Stub grew up on a farm with no electricity until he was an adult. That meant his lifestyle had been little different from someone growing up in the 19th century. As a young man, he logged with hand tools and horses. By the time I knew him, he’d seen more change in his lifetime than most, and he’d accumulated wisdom that few others have the opportunity to gather. We were from very different backgrounds. I’d lost my father shortly before moving to Lovell and Stub had lost his only son at nineteen back in 1959. I won’t get all mushy here, but we each had a hole and there was a kind of symbiosis. We met twice a week for eight years and got to know each other well. I can say without reservation that Stub was a man I admired and thoroughly respected. I shall miss him. Lovell is diminished by his passing.
Wednesday, May 17, 2006
Generation Fallow
On Mothers’ Day, three generations of mothers gathered at my house and I noticed something: my extended family is shrinking. My mother gave birth to eight children. My wife bore half that many - four. My oldest daughter has one child and my second-oldest is pregnant. Neither is talking about having any more. Birth rates are declining in my family and we’re not unique. Our children’s generation isn’t generating much. Many have only one or two or none at all. For a society just to maintain itself, each woman must bear 2.1 children. For it to expand, the birth rate must exceed that. American society as we’ve known it is static or declining.
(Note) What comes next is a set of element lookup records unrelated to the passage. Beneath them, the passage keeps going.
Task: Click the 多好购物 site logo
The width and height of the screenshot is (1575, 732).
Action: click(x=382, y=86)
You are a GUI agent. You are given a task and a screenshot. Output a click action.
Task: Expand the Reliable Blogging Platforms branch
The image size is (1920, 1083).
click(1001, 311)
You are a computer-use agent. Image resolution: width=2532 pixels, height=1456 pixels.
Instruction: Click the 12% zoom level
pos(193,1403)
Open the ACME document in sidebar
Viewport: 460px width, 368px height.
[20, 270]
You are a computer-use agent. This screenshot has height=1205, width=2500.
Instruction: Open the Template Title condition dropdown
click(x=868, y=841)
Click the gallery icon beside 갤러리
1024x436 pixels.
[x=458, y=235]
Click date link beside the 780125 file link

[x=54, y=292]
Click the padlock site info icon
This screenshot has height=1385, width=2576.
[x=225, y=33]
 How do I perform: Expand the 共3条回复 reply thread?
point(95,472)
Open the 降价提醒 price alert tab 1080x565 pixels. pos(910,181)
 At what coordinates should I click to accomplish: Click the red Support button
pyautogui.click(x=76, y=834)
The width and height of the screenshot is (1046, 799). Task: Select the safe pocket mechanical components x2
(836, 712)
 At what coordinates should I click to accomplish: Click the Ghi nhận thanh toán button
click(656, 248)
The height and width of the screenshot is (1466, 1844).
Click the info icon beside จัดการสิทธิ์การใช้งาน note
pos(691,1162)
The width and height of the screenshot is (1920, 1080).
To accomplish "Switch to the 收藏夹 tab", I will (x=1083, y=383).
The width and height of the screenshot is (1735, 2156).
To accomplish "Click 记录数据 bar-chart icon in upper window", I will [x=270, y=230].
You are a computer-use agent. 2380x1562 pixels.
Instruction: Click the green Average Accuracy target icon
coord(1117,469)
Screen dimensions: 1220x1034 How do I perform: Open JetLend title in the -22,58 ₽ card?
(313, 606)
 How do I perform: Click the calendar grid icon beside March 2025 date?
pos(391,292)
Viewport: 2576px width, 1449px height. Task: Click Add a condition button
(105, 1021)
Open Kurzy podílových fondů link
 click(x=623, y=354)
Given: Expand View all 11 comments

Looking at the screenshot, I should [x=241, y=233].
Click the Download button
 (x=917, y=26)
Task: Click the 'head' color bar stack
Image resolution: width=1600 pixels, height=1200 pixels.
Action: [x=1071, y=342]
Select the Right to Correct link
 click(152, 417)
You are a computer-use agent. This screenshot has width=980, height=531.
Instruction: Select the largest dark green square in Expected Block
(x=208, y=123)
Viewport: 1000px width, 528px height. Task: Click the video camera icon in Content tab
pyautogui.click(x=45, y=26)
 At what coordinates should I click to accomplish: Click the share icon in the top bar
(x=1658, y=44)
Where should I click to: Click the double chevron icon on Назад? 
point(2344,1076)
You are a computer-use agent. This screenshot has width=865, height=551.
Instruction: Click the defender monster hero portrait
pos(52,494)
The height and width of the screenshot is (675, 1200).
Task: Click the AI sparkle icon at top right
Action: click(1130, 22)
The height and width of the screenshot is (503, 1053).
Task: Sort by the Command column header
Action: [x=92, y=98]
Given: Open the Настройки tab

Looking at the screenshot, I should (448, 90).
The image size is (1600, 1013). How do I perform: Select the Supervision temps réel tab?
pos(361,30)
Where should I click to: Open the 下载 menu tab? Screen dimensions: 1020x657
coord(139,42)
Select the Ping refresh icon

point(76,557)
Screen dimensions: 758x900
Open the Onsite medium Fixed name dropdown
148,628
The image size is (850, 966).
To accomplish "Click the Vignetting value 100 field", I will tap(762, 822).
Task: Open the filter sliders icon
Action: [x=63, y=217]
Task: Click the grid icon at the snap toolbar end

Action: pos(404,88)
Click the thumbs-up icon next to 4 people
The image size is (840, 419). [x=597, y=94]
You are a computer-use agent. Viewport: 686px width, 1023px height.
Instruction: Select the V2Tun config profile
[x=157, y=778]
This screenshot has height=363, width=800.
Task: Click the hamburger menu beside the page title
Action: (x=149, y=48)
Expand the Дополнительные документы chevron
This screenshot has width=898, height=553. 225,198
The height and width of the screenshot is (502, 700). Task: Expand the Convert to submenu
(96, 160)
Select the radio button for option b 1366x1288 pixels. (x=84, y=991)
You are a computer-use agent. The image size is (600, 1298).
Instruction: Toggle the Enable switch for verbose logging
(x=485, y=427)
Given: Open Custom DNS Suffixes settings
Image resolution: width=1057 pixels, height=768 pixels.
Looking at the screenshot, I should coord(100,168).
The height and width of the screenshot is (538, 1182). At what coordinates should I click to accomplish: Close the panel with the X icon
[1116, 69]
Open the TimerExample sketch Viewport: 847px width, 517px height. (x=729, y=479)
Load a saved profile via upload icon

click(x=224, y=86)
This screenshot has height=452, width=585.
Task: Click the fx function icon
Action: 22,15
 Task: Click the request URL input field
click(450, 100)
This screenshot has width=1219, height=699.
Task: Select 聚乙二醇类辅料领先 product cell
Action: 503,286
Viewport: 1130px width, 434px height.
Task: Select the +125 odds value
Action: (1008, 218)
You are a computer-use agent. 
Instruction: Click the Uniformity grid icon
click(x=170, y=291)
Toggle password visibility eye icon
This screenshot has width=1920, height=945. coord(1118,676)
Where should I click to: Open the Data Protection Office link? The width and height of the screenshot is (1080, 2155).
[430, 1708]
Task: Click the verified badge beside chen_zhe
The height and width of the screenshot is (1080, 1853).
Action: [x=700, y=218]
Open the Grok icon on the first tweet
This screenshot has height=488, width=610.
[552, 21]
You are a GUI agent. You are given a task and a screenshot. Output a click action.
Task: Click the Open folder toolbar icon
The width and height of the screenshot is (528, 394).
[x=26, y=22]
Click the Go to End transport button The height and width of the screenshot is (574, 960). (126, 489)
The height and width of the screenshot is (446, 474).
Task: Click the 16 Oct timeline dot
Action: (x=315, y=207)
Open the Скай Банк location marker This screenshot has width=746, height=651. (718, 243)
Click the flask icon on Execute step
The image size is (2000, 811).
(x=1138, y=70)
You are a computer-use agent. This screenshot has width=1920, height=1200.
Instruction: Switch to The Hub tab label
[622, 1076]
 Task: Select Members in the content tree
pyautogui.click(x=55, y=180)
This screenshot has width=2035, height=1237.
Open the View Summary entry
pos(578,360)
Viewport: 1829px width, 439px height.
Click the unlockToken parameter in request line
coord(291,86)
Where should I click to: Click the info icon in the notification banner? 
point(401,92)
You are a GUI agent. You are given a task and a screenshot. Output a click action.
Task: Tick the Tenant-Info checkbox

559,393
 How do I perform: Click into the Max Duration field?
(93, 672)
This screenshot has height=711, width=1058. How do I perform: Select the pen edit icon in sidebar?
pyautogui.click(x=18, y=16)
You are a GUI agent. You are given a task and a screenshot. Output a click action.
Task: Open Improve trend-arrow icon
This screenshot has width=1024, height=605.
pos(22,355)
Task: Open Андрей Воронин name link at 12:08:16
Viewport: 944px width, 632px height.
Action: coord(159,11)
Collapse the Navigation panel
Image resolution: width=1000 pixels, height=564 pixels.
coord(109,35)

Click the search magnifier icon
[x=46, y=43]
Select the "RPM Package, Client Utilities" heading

When I ask today’s young people why they want so few children I hear a lot of different answers, but the two most common responses go something like: “I can’t afford them; children are too expensive these days,” or “I don’t want to bring them into this crazy world; it’s too scary.”
I’m not sure what to make of answers like that when I think about the so-called “Greatest Generation.” Commenting on his lifetime, my 84-year-old father-in-law said, “The happiest times in my life were when we were eating onion sandwiches.” Asked what he meant by that, he explained that his family was very poor while he was growing up and all they could afford to eat sometimes were onions and bread, but those times were his best, he claims. He and his wife raised seven children after living through the Depression and World War II. Compared to all that, what has today’s generation faced? Nothing nearly so daunting, yet they fear the future. Their standard of living is much higher, but they can’t afford children? Are they in despair? Are they selfish?
My wife claims she was happiest when the kids were little and we ate soup. We struggled every month to pay the bills then and she stretched the food budget by making a lot of soup. We had four kids and, on my teacher salary, we were officially below the federal poverty line. We’re not poor anymore but I can’t say we’re necessarily happier.
Why did hard times and war make people optimistic enough to usher in the baby boom, but relative peace and prosperity have made young people today fearful and fallow? Have they had it too easy? Some blame the decline of traditional family and marriage, or single parents, birth control, abortion or homosexuality for declining birth rates.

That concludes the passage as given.